Cultura

Mala Cosa

Así le decían. Era un indio malo. Se piensa que era un chamán, un mago que podía conjurar las fuerzas oscuras del agua, el aire y la tierra. Dicen que venía de la Isla del Mal Hado y que acompañó a Álvar Núñez Cabeza de Vaca en su accidentada travesía por los territorios que ahora son Texas, Tamaulipas, Nuevo León y Coahuila. Le seguía como un raro Ángel Guardián.

El Mala Cosa caminaba largas distancias –siempre de noche– y dormía en cuevas, socavones y en agujeros que él mismo cavaba. Andaba con una tea en la mano izquierda y en la derecha hacía sonar un cascabel, que hacía temblar a quienes lo escuchaban. Le seguían coyotes, víboras y extrañas aves nocturnas, siempre en silencio y acechantes. A ratos se detenía, sacaba un cráneo deforme y entonaba cánticos e invocaciones en una lengua ya desaparecida.
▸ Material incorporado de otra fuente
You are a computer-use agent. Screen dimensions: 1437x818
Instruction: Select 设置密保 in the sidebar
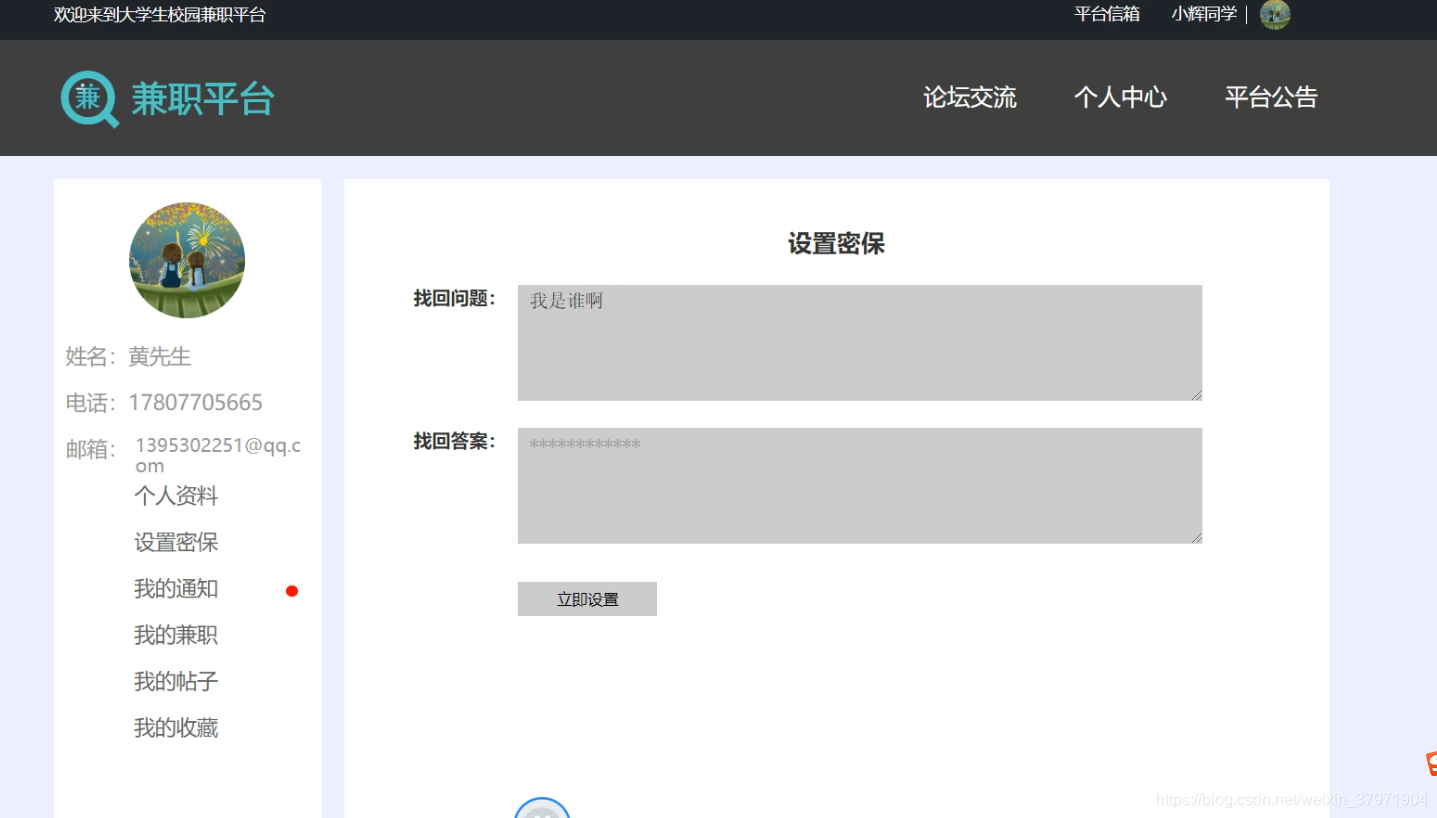[x=174, y=542]
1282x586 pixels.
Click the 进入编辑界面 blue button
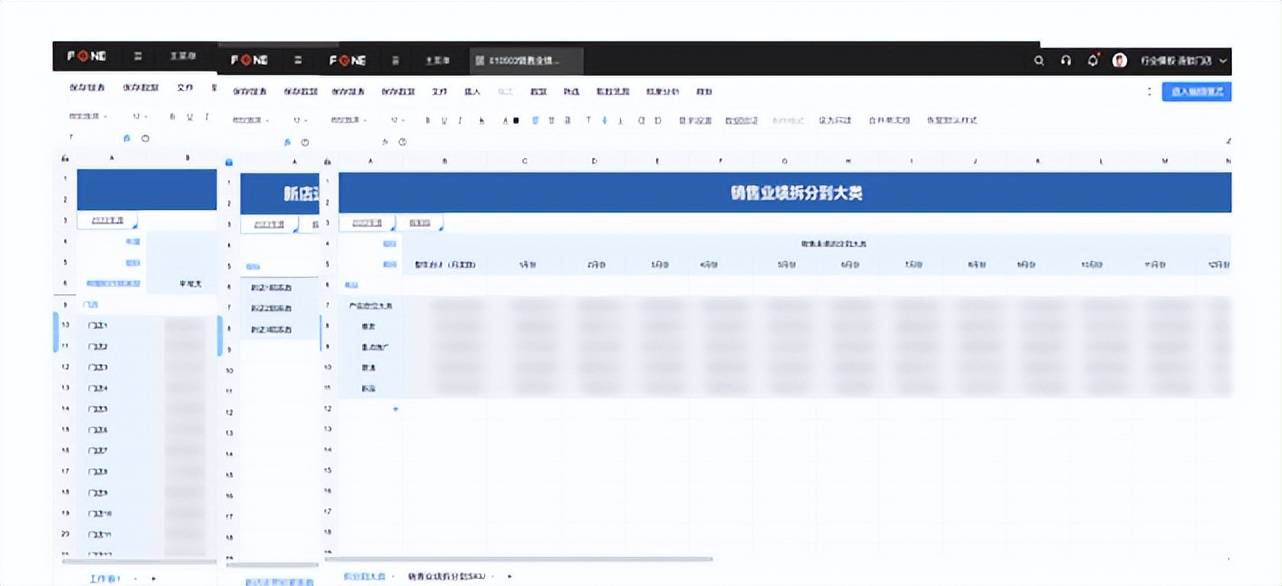(1197, 91)
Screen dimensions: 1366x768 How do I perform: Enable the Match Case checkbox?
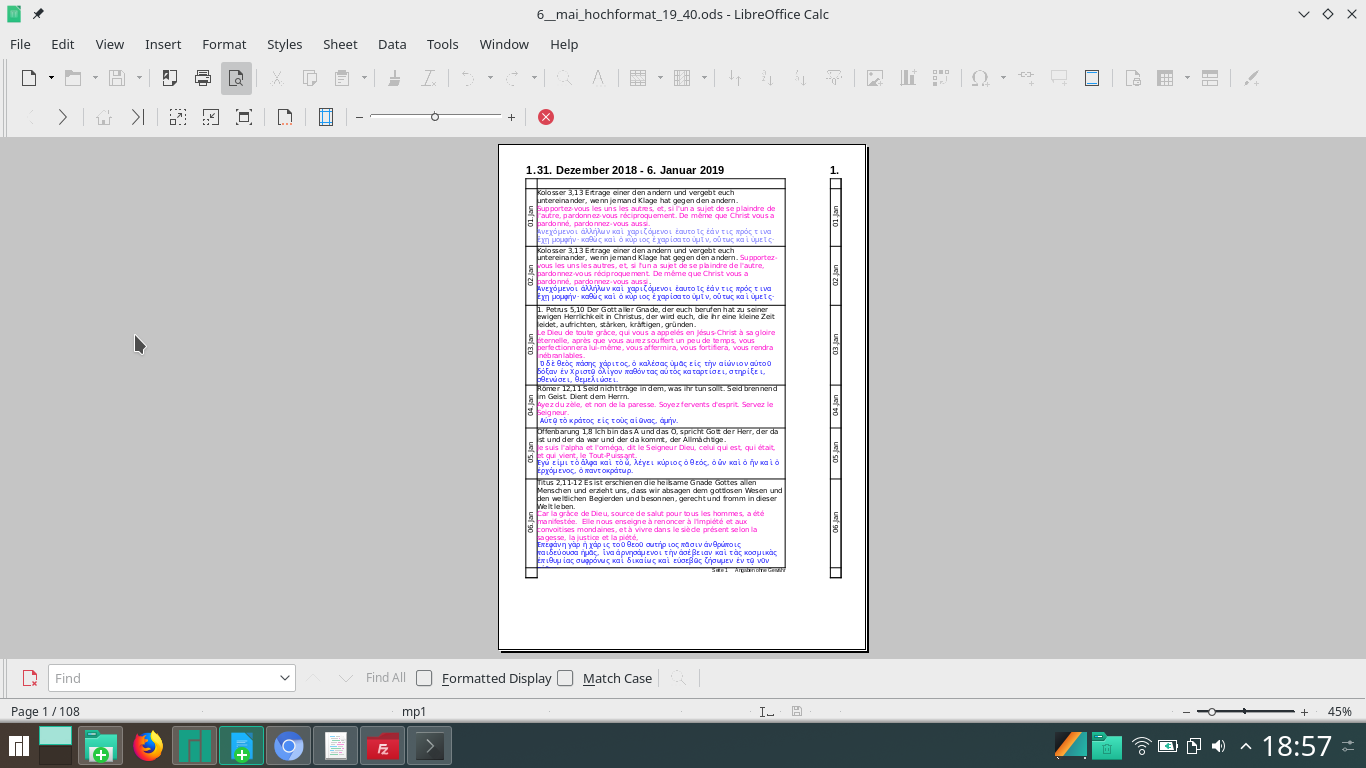[566, 678]
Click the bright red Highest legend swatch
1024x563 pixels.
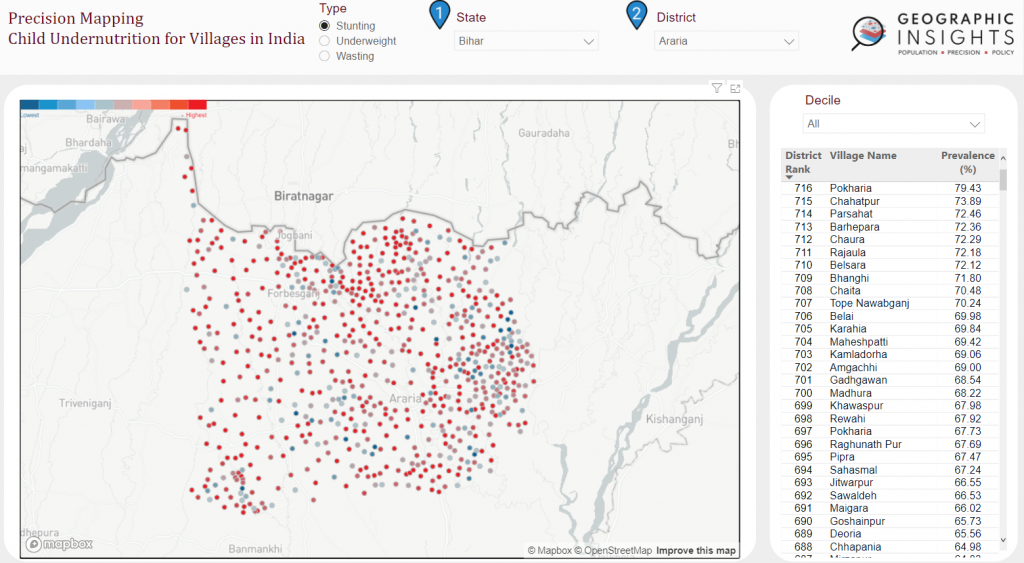[198, 104]
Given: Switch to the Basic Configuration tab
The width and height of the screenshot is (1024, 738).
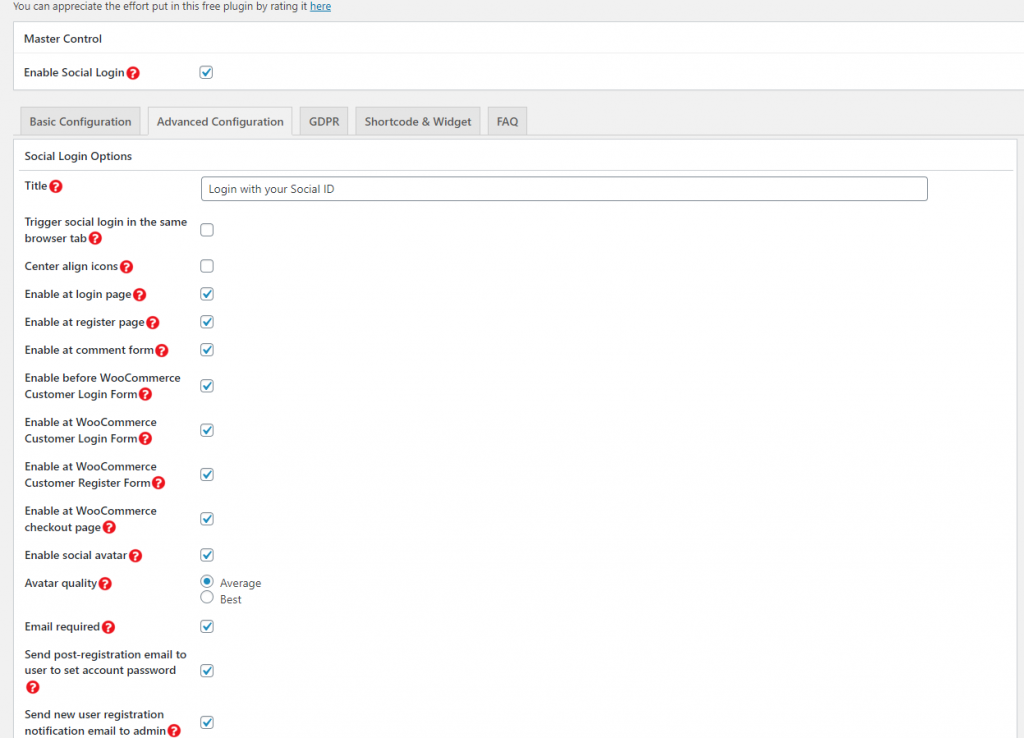Looking at the screenshot, I should 80,122.
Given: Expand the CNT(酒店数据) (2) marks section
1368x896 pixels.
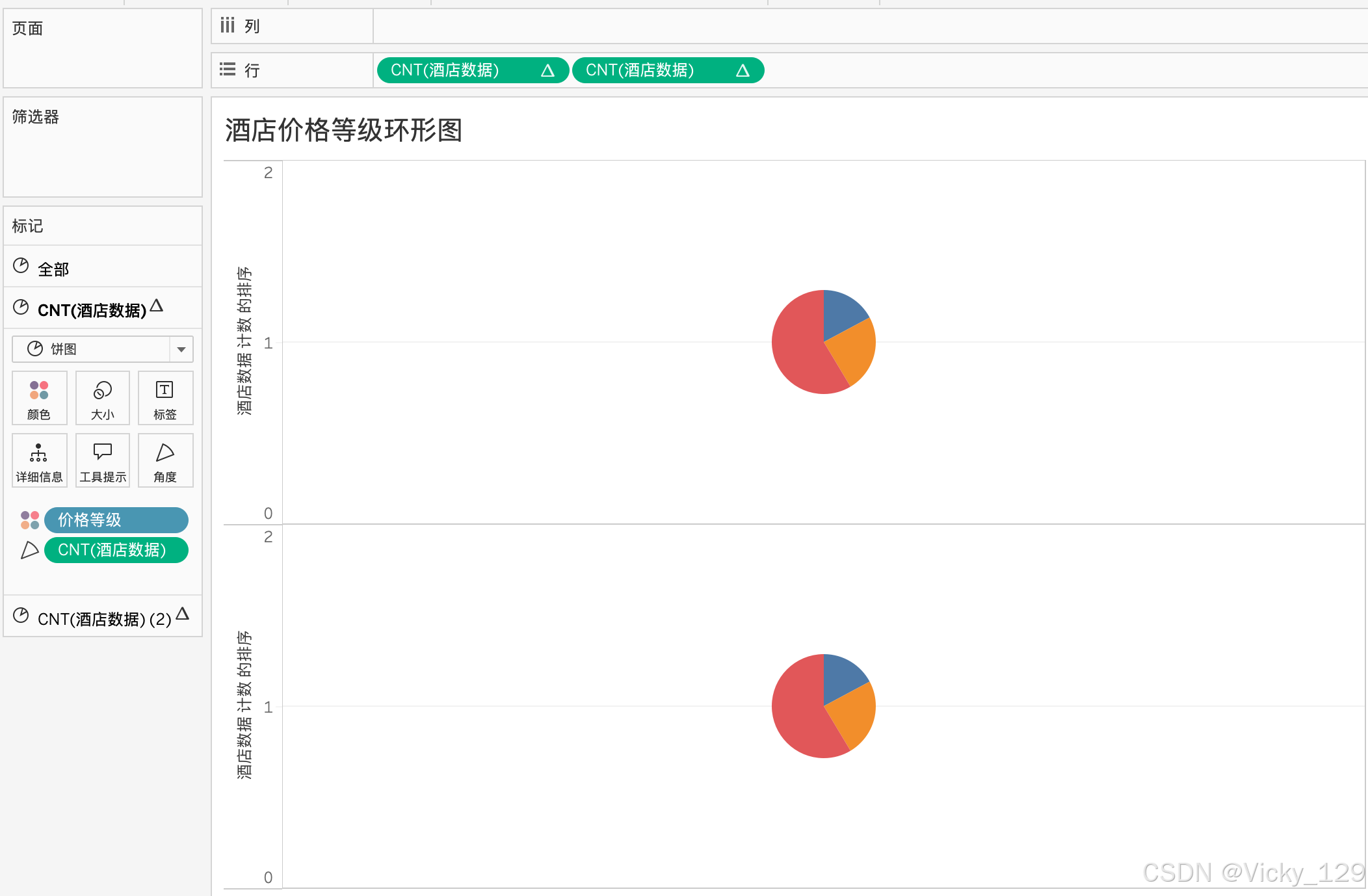Looking at the screenshot, I should 104,618.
Este indio traía una bota de agua y morral con amuletos, yerbas, semillas, huesecillos de animales y una resina que soltaba un muy mal olor al quemarla.

El Mala Cosa divaga por estos desiertos, atraviesa llanuras, páramos secos y rocosos, se va por esas cañadas profundas y se aparece en las pequeñas comunidades y rancherías. Se acerca a la gente y entonces elabora su hechicería. Hace encantamientos, cuenta historias, muele insectos y elabora pomadas y ungüentos. –En este lugar acechan monstruos y espíritus–, advierte. Así les hace creer que es capaz de liberarlos de aquellas amenazas a cambio de maíz, gallinas, frijoles, galletas y aguardiente. Pero como es indio malo, las cosas nunca salen bien, porque aquellas brujerías que servirían de protección logran lo contrario; tan pronto desaparece el Mala Cosa, aquellos sitios comienzan a experimentar una serie de infortunios y desavenencias. Los sembradíos desarrollan extraños cardos y perniciosas plagas que pronto terminan con la cosecha. En las casas aparecen insectos que al morder inyectan una ponzoña que ocasiona gran dolor y fiebres. Con la oscurana comienzan a verse en los alrededores extraños destellos y amenazantes reflejos. Pozos de agua y manantiales quedan malolientes y turbios. A mitad de la noche se aparecen los espectros de los fallecidos y los animales del corral enferman y mueren, y al abrirles el vientre se descubre una masa deshecha y agusanada de vísceras y músculos. Lo han ido a buscar, persiguiéndole al monte, para traerlo y reclamarle unos, matarle otros, pero nunca lo encuentran. –Se transforma en coyote–, dicen aquí. –Se vuelve pájaro oscuro–, afirman allá. –¡Es un nahual!–, testifican otros. Hay quien asegura que se pega a los nopales y huizaches, y su piel se vuelve como la de esas plantas. Incluso se asegura que ni siquiera es un hombre: es un algo. Lo cierto es que desaparece un tiempo y vuelve a aparecerse, lejos de los lugares donde sembró maleficios.

El Mala Cosa es flaco, correoso, harapiento y sus carnes parecen las de una momia: secas, agrietadas y pegadas al hueso. Su rostro, alargado, con los pómulos salientes, los ojos hundidos y oscuros, la frente ancha, nariz recta y una barba grisácea y larga, pero delgada. Tiene el cabello largo y lacio, y parece un náufrago.

El capitán Alonso de León lo reportó cerca de Monclova, en una de las misiones en lo que ahora es Candela, en Coahuila. Así se fueron sucediendo sus apariciones, registradas en las crónicas de esas épocas, hasta nuestros días.

Este es un indio que viene desde antes de los españoles. En alguna crónica antigua se menciona que fue precisamente el Mala Cosa quien abordó un navío español y mató a la mayoría de su tripulación. Es la maldad.

No se ha ido; continúa por estos desiertos y caminos envueltos por el polvo, el calor y los ruidos extraños, y aunque ya casi nadie sabe de él, los viejitos de aquellos pueblos tiemblan solo de escuchar su nombre, porque saben quién es.